VelvetChairGirl · 07/04/2022 10:47

I was looking for the 5 definers of sex that lord Winston talked about in his short interview on GBnews (as posted on here a few days ago).

I didnt find the answers about what the other 3 where he didnt get a chance to mention, but I stumbled upon this interesting article I felt needed to be shared, I am not sure if this is one of the things used in the book Invisible Women but it does contain some of the same data.

stanmed.stanford.edu/2017spring/how-sex-and-gender-which-are-not-the-same-thing-influence-our-health.html

OP posts:
Whatiswrongwithmyknee · 11/04/2022 13:04

It is an interesting article and shows why it is so misogynistic to conflate sex and gender. To make things about a poorly defined sense of gender when we have so much evidence that women's bodies are what causes them to loose out is to show a massive disregard for female bodied people.

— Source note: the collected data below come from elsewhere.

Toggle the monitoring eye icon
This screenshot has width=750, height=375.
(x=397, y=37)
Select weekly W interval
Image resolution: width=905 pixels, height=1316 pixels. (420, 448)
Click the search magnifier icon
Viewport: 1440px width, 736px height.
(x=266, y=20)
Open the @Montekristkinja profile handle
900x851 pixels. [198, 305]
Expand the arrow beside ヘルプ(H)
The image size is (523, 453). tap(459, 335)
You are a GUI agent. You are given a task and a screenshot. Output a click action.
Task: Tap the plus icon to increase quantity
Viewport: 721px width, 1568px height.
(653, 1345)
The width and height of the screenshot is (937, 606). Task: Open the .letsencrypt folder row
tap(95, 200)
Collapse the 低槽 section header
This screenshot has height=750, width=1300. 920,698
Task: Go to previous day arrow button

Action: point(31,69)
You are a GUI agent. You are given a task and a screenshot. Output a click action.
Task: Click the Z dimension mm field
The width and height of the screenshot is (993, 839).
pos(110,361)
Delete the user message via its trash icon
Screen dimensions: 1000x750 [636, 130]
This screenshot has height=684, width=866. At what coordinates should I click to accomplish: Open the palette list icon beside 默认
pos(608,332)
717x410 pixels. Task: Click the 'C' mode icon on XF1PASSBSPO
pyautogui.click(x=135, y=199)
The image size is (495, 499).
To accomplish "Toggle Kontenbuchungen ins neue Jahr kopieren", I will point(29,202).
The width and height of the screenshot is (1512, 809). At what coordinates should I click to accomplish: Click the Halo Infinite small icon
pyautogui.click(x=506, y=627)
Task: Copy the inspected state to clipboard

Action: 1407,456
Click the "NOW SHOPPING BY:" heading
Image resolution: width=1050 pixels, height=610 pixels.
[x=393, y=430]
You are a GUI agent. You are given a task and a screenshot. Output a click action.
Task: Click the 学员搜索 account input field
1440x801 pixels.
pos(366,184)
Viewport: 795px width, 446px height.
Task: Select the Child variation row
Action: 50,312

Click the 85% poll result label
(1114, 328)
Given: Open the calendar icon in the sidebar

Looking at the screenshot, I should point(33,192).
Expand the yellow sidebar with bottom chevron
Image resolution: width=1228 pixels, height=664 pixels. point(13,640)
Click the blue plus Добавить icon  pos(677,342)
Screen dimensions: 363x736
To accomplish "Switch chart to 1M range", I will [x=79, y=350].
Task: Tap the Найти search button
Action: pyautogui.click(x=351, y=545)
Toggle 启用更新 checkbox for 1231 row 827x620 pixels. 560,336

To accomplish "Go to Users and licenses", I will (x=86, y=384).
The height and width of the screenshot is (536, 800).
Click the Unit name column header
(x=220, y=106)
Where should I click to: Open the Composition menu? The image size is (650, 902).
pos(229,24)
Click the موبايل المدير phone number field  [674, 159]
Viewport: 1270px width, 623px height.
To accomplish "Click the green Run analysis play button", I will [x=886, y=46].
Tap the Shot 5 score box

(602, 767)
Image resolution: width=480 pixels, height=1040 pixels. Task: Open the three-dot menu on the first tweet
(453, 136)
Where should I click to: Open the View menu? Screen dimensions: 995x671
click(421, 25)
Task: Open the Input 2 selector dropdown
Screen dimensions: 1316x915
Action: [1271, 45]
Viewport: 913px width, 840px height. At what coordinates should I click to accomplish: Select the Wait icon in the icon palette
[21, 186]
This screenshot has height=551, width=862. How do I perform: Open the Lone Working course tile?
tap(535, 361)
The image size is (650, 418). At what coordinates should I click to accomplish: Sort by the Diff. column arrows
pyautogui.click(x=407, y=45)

EmbarrassingHadrosaurus · 11/04/2022 13:40

You'd never know it because it's rare to see but there is a commitment to not conflate sex and gender when publishing clinical trials etc.

Heidari S, Babor T, De Castro P, Tort S, Curno M. Sex and Gender Equity in Research: rationale for the SAGER guidelines and recommended use. Research Integrity and Peer Review. 2016;1:2.

researchintegrityjournal.biomedcentral.com/articles/10.1186/s41073-016-0007-6

JustWaking · 11/04/2022 14:00

That is really interesting. The conflation of sex and gender really does nobody any good (except white middle class men - aka default humans)

Would be great if medical studies could consider a bit more complexity. I suspect that explicitly breaking these social factors out in the results (eg caring responsibilities, social support, social status, working status) would help us to better understand (and hence improve) outcomes for lots of other groups of people as well as women.

But why do the authors still tie these social factors to sex - despite pointing out that it's more complex than that?? Such a small step to see these social factors as independent of sex but still hugely important.